Orlando Shine reported last week that public records showed Planning Director Kelly Carson had asked the developer to write responses to resident objections, forwarded a resident’s formal opposition letter directly to the developer’s personal email, and that the developer’s attorney had submitted significant revisions to the city’s draft rezoning ordinance. At Thursday’s meeting, city staff pushed back on several of those characterizations.
- On the ordinance, Planning Supervisor Shane Friedman told commissioners that city staff wrote the draft ordinance and sent it to the developer as a courtesy review. He acknowledged the developer’s team submitted a redlined version with changes, but said staff did not accept all of them and that nothing material changed. “The developer did not write the ordinance. Staff did,” Friedman said. We’d ask for the two versions so we could compare, but we’ve already been told that staff is “unavailable to respond to individual inquiries.”

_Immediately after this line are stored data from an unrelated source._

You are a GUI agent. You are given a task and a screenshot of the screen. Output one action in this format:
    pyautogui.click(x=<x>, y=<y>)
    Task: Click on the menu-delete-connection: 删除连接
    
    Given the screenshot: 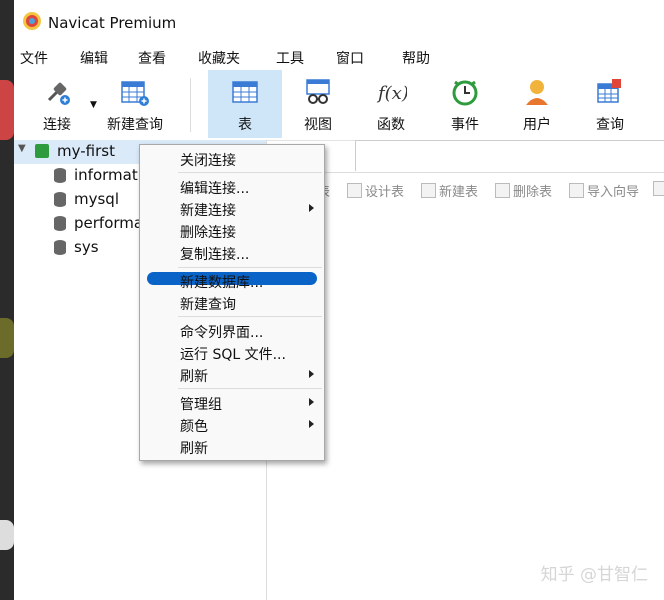 What is the action you would take?
    pyautogui.click(x=232, y=231)
    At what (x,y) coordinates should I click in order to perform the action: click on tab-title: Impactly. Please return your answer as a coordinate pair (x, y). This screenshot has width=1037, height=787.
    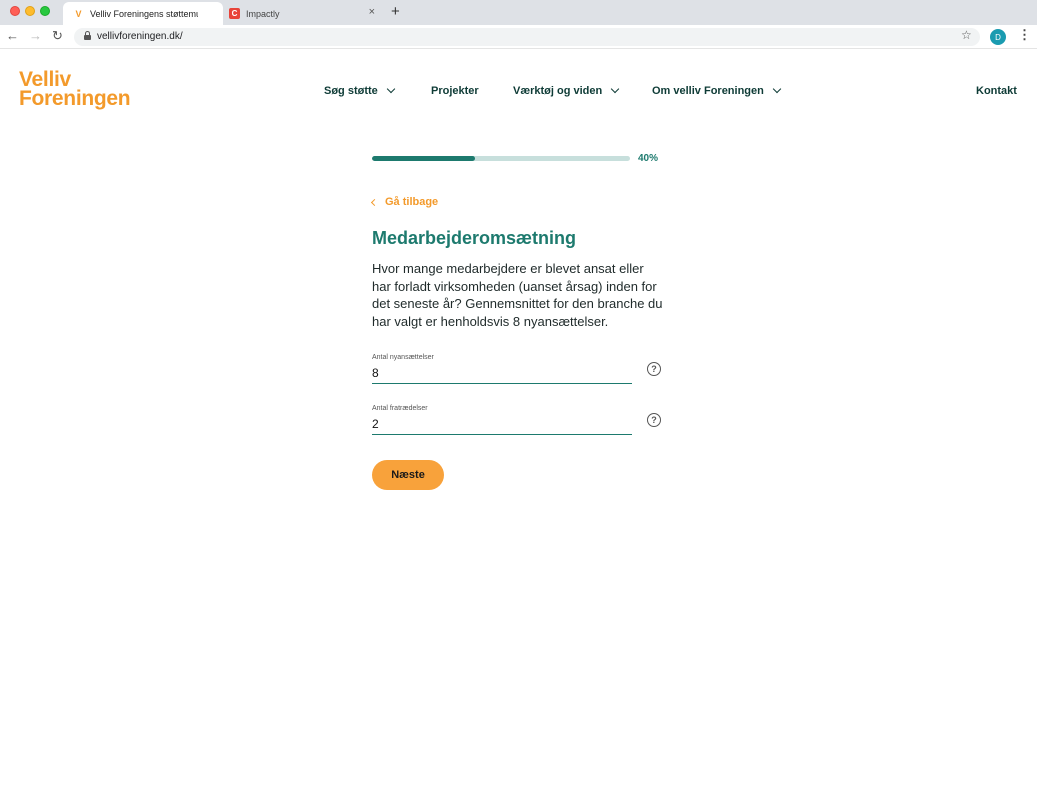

- On the school site (one of the key issues residents raised), Friedman said the removal of the 13.65-acre elementary school site was the result of community feedback at a January 2026 meeting, where traffic generated by the school was a primary concern. The school site was replaced with a park to be dedicated to the city. He said a reference to the school site that remained on one plan sheet was a clerical error caught after the Planning and Zoning Board hearing and corrected before the commission vote.
- On traffic, staff presented an updated analysis arguing that regional road improvements, particularly the New Independence Parkway connecting Wellness Way to Avalon Road, anticipated to open in early 2027, would absorb significant traffic that currently uses Marsh Road. The city’s traffic reviewer noted that Schofield Road, which opened last year, had already reduced Marsh Road traffic by an estimated 1,500 to 3,000 daily trips. The developer was made responsible for funding 100% of a roundabout at Marsh Road and Williams Road, upgrades to Williams Road, and contributions toward several other intersection improvements.
As a condition of approval, no certificates of occupancy will be issued for any homes until New Independence Parkway is open and operational, or January 1, 2028, whichever comes first. The development is also capped at 50 units per phase.
The project was approved. More than 60 letters were submitted on the project in total, with 17 of the most recent batch coming in support.
Some of our questions that weren’t answered include:
- On May 8, 2026, Director Carson forwarded a resident’s formal opposition letter directly to Scott Boyd’s personal Gmail and Heather Isaacs’ private email, without going through the City Clerk. What is the city’s policy on forwarding resident correspondence to the applicant? Was this consistent with that policy?
- Planning Supervisor Shane Friedman’s own email from April 21, 2026, states that the developer’s team “made significant changes” to the ordinance and that it was “more prescriptive” than intended. What changes were made, and did those changes require a new review by the City Attorney?